Sunday, 12 August 2012

Review: The City's Son by Tom Pollock


Released last week, in the middle of the Olympic Games which have drawn global attention to London, it is fitting that the building sites and back streets of East London form the canvas on which Tom Pollock paints this manic vision of apocalyptic fantasy warfare.

Pollock perhaps missed a trick by not including the Olympic Park, but apart from that his brilliant imagination presents a distorted reflection of all aspects of London – duelling snake-like trains, graffiti-coated tunnels, skyscraper thrones and drunken Russian tramps.  In amongst this, though, it is surprisingly the human (or, at least, anthropomorphic) characters which shine through.

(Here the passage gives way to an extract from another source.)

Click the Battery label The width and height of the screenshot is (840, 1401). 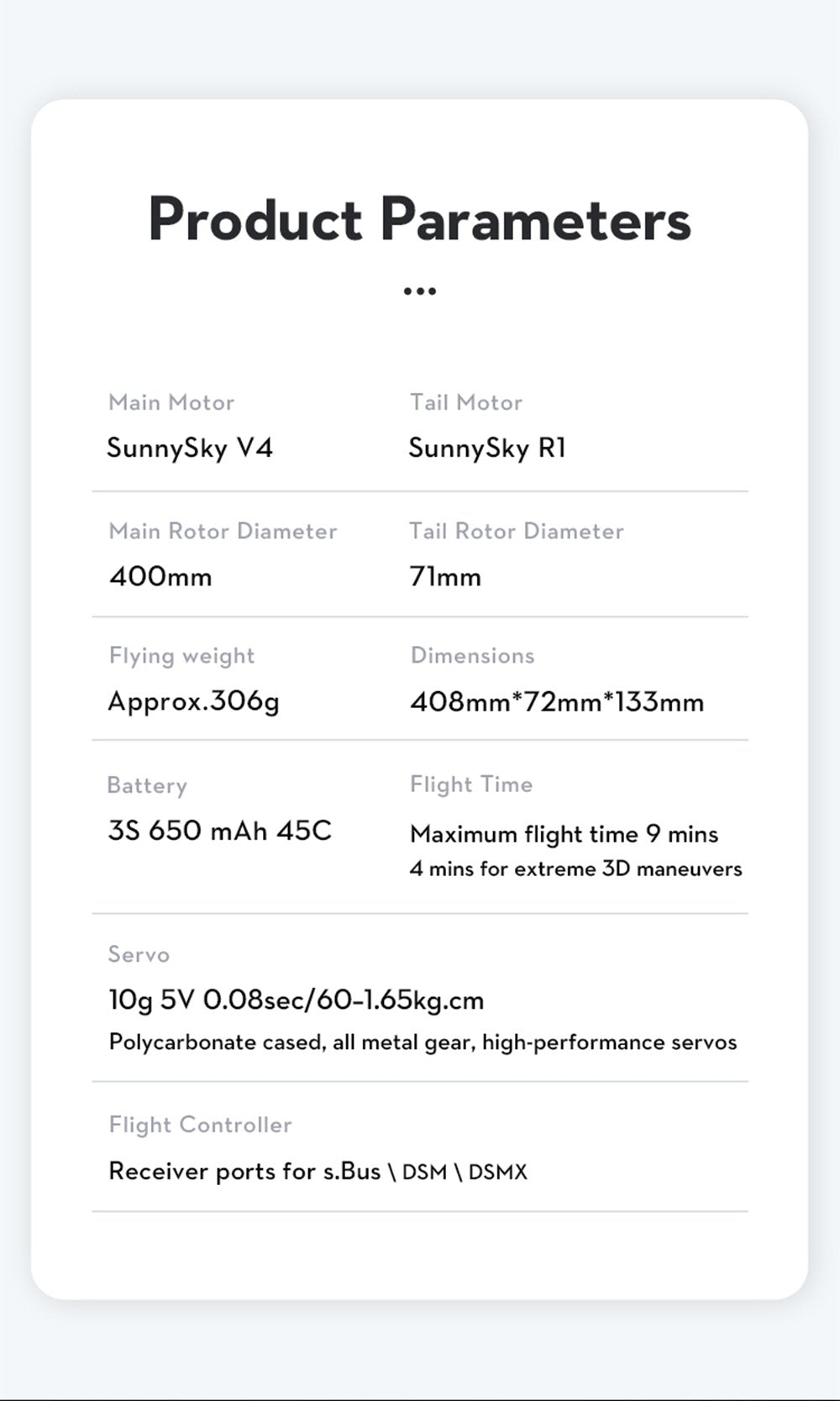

Make no mistake; the urban fantasyscape that Pollock creates is breathtaking.  The only reason not to describe the novel as cinematic is a doubt that film technology could keep up: this is an example of the descriptive power the written word still keeps, even in the Avatar-era.


And having populated his London with this marvellous cast, Pollock slightly belatedly gets into his narrative stride: Filius Viae, son of The Lady of the Streets, is both the target and the potential nemesis of Reach, King of the Cranes.  His support, inspiration and romantic interest comes in the form of Beth Bradley, a teenage graffiti artist expelled from school having been betrayed by her only friend, Pen, leaving her desperate and alone.

The escalating violence correlates with the two youngsters growing relationship.  This is standard YA fare, with young and isolated protagonists fighting an increasingly complicated and unforgiving world.  Pollock’s skill is in creating characters who are worth caring about, and these fit the bill, Beth in particular.  The early description of her and Pen roaming the streets of London, Beth producing spectacular graffiti and Pen tacking melancholy love poems underneath phonebox sex-line flyers caught my attention.

The only weakness here is the slightly garbled mythology that underpins the story.  The blurb promises a ‘fable’, and at certain points this is foregrounded – Reach symbolises merciless greed, for example.  However too often this subtext is forgotten – if Reach is greed, then what does Filius’s mother represent?  There’s a difference between moral ambiguity (which, to be fair, is often used brilliantly) and symbolic fog, and occasionally Pollock strays into the latter.

On the whole though, this is a great read, and as the second half unfolds it becomes increasingly hard to put down.  The ending, with an impressive string of twists and turns, leaves the floor open for the remainder of the series.